Entries taken from a collection:
********************
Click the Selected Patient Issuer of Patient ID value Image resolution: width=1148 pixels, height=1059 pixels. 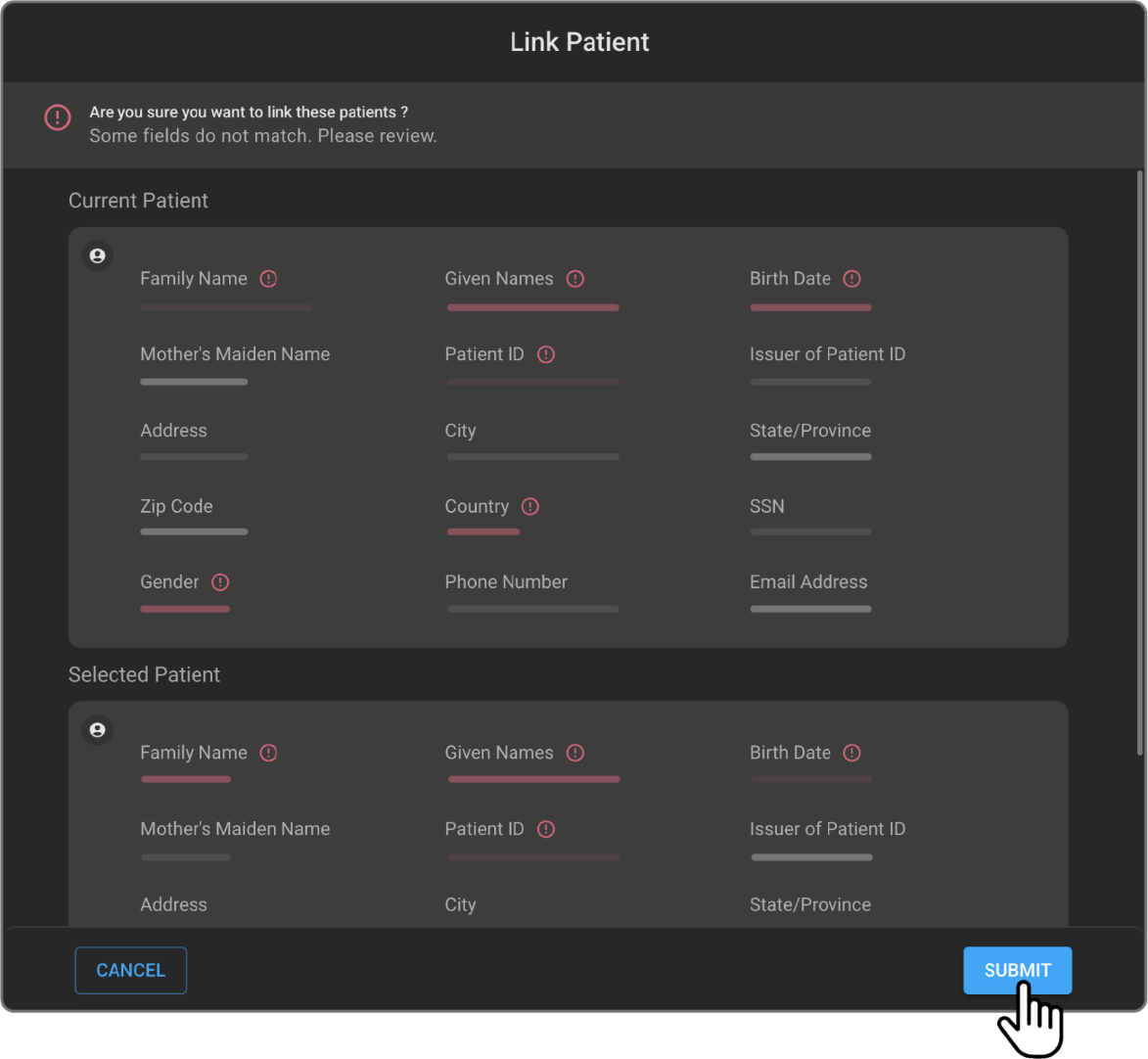811,857
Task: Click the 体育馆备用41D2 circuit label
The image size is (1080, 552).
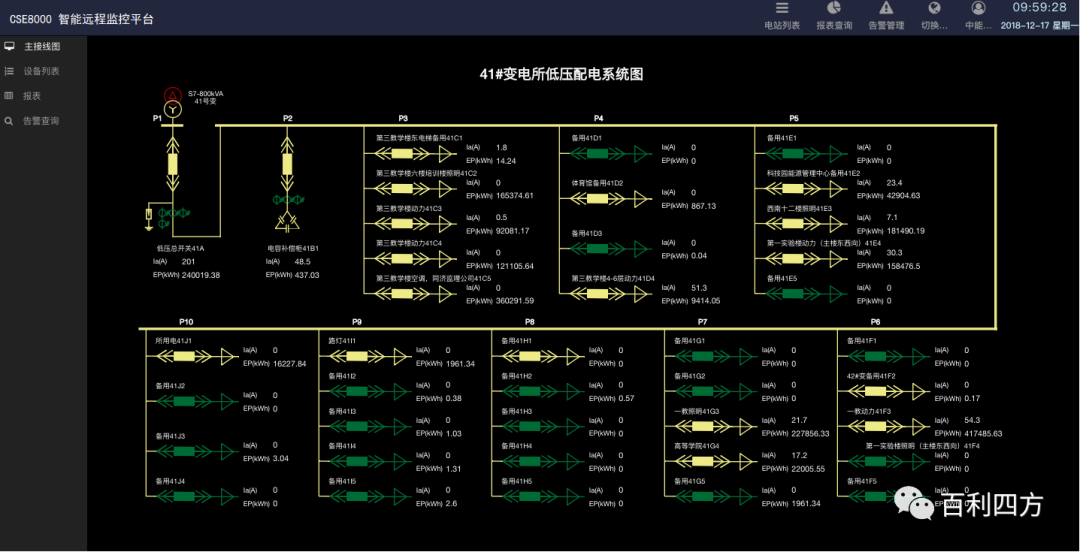Action: (597, 183)
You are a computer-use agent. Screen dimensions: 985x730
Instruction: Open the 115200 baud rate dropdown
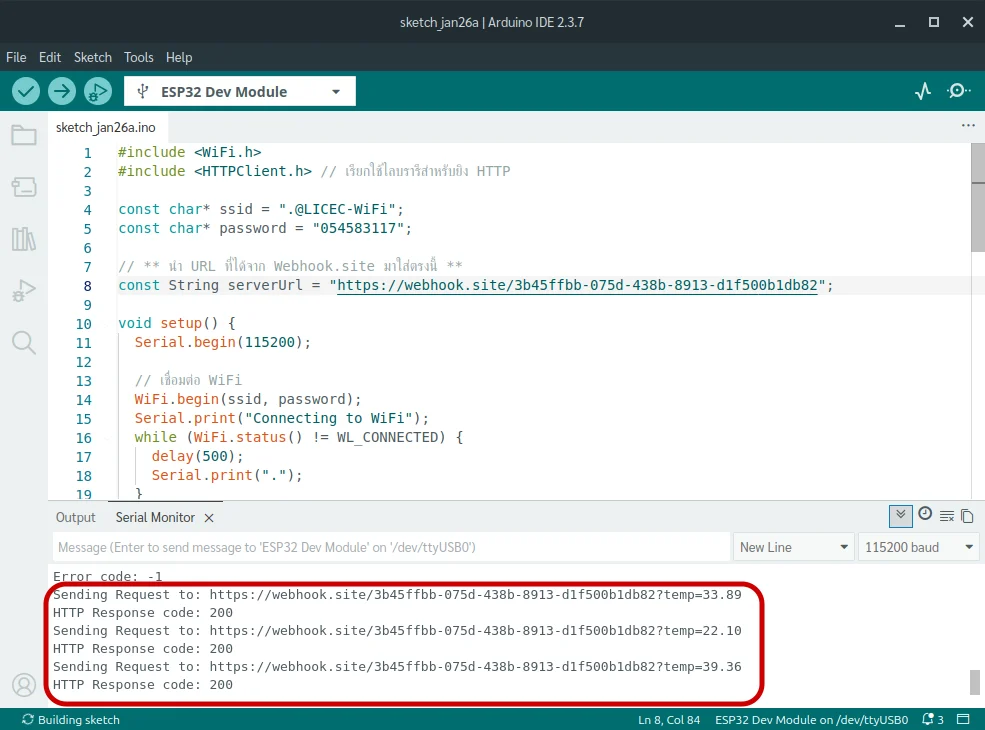[x=919, y=547]
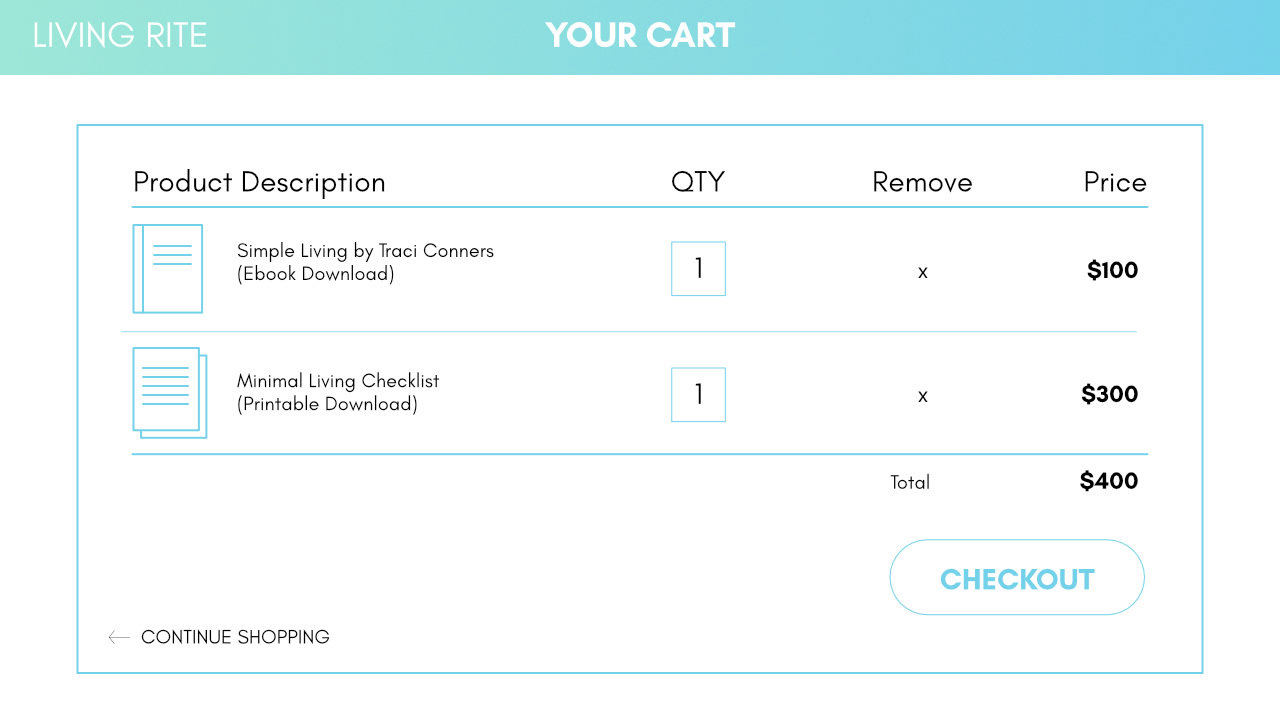
Task: Remove Minimal Living Checklist with x
Action: pyautogui.click(x=923, y=396)
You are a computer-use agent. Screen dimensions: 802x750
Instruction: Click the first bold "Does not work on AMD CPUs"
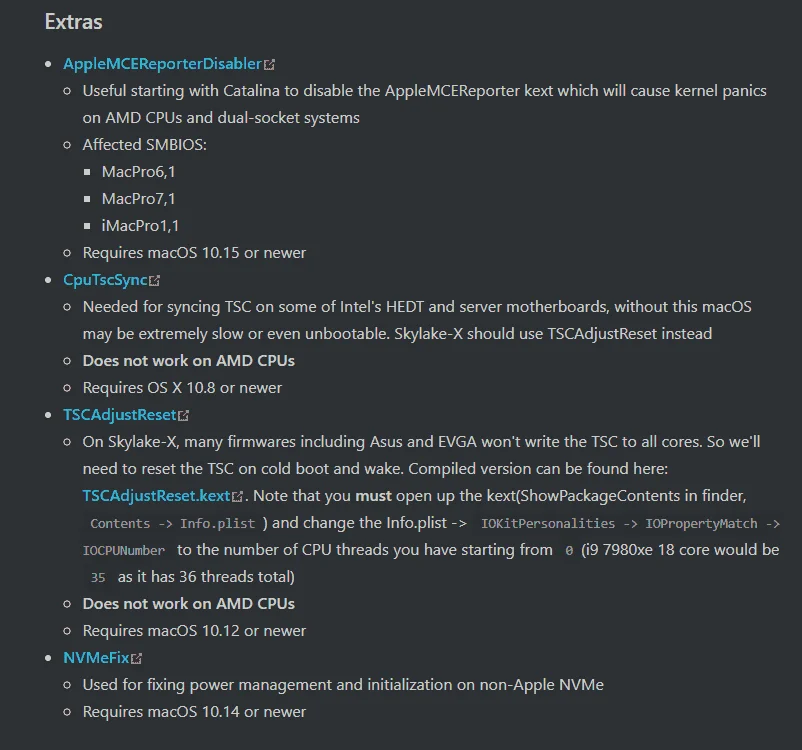[189, 361]
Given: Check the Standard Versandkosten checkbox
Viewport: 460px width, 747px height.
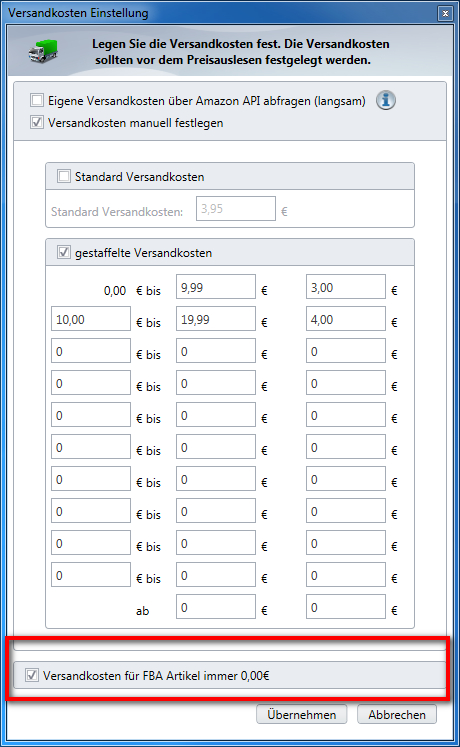Looking at the screenshot, I should pos(64,176).
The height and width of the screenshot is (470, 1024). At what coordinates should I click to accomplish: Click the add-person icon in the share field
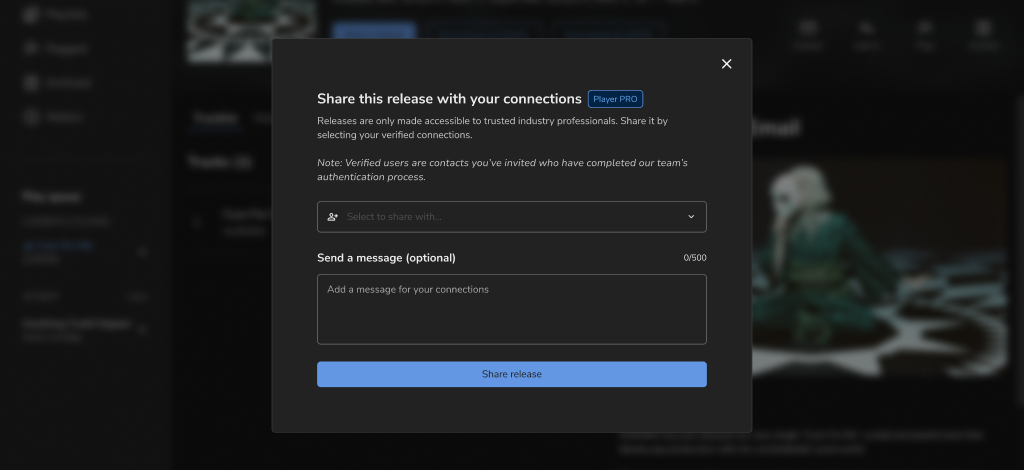332,217
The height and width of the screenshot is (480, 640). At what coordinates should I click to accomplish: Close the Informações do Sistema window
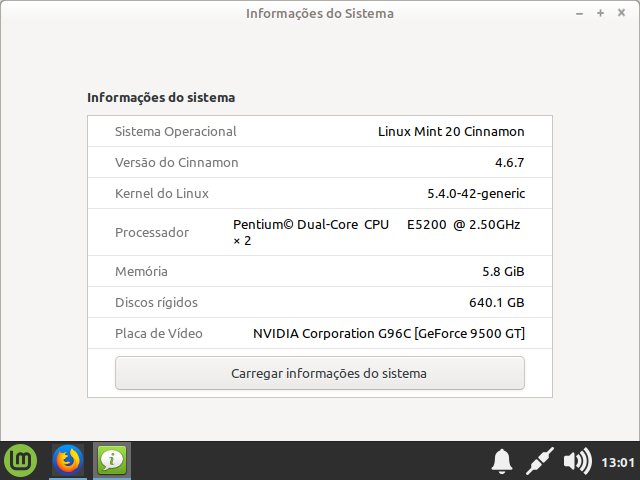pyautogui.click(x=621, y=14)
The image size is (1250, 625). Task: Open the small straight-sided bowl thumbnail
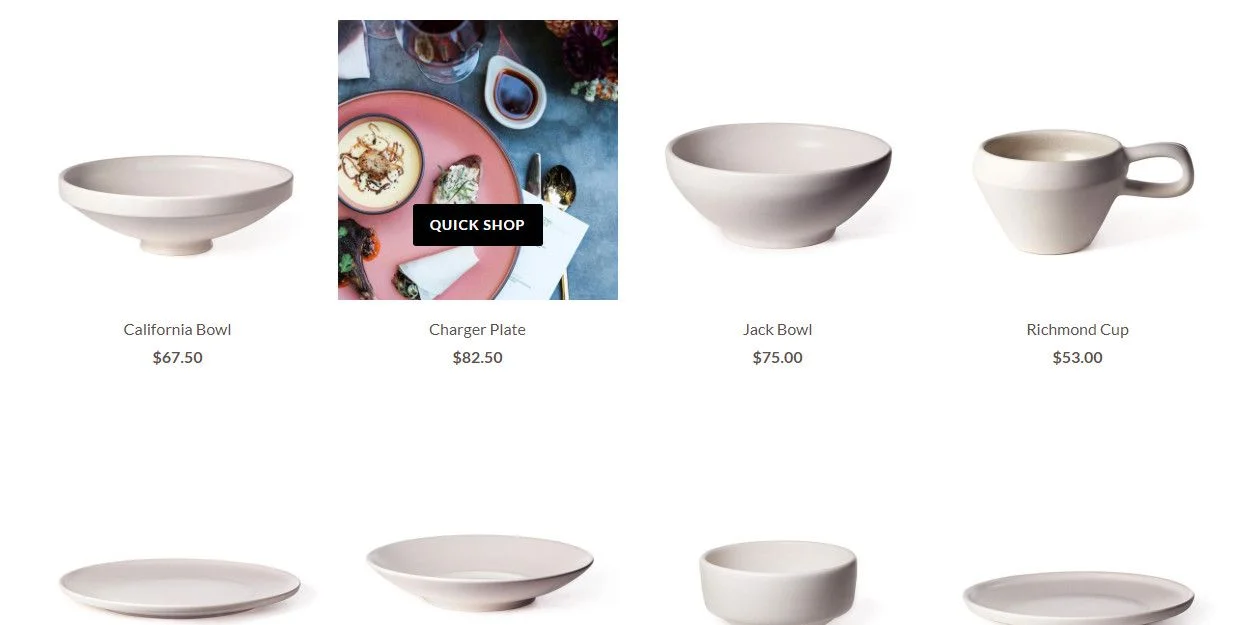click(x=777, y=583)
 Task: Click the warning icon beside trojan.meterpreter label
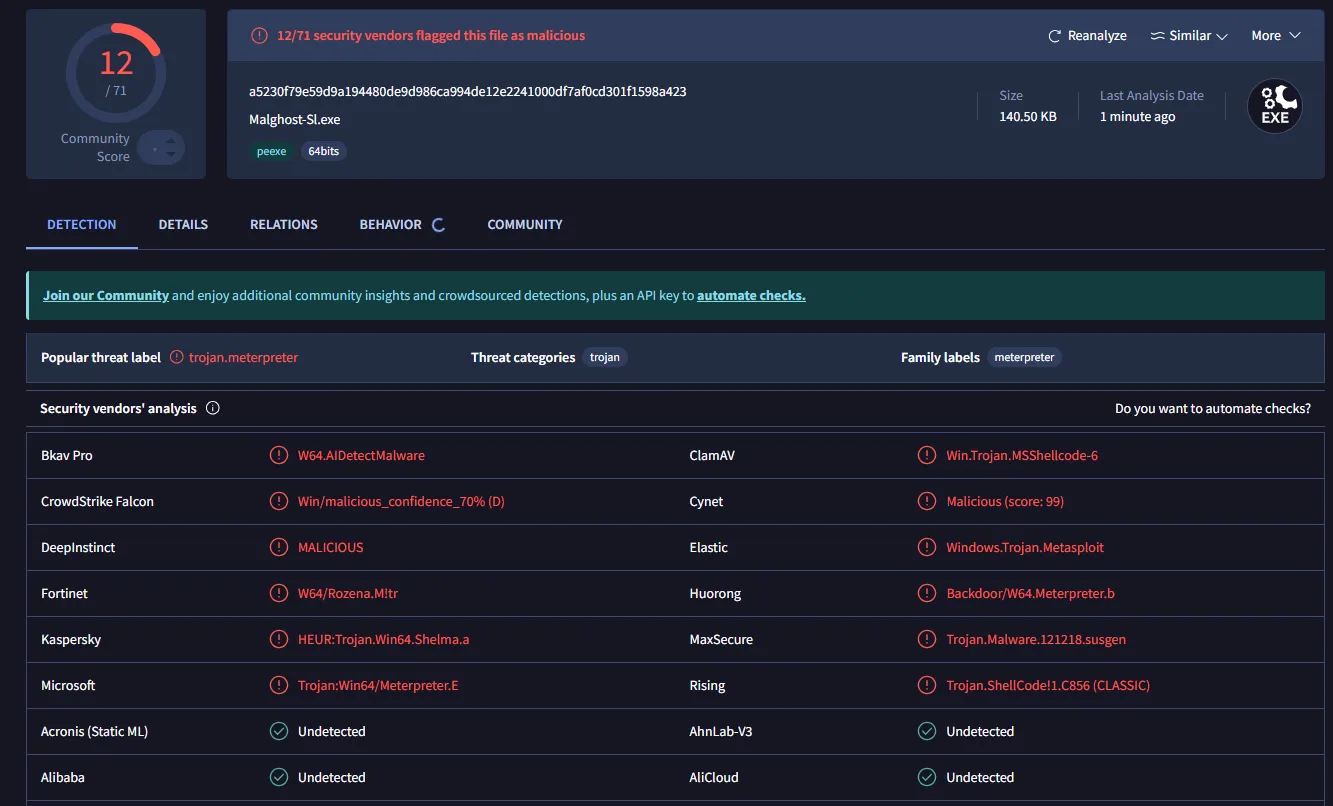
********************
▶ [Exercise brief] Report each line in the preceding entries that holds the string "agent".

▶ [Written answer]
You are a computer-use agent. Screen dimensions: 985x730
You are a computer-use agent. Screen dimensions: 802x750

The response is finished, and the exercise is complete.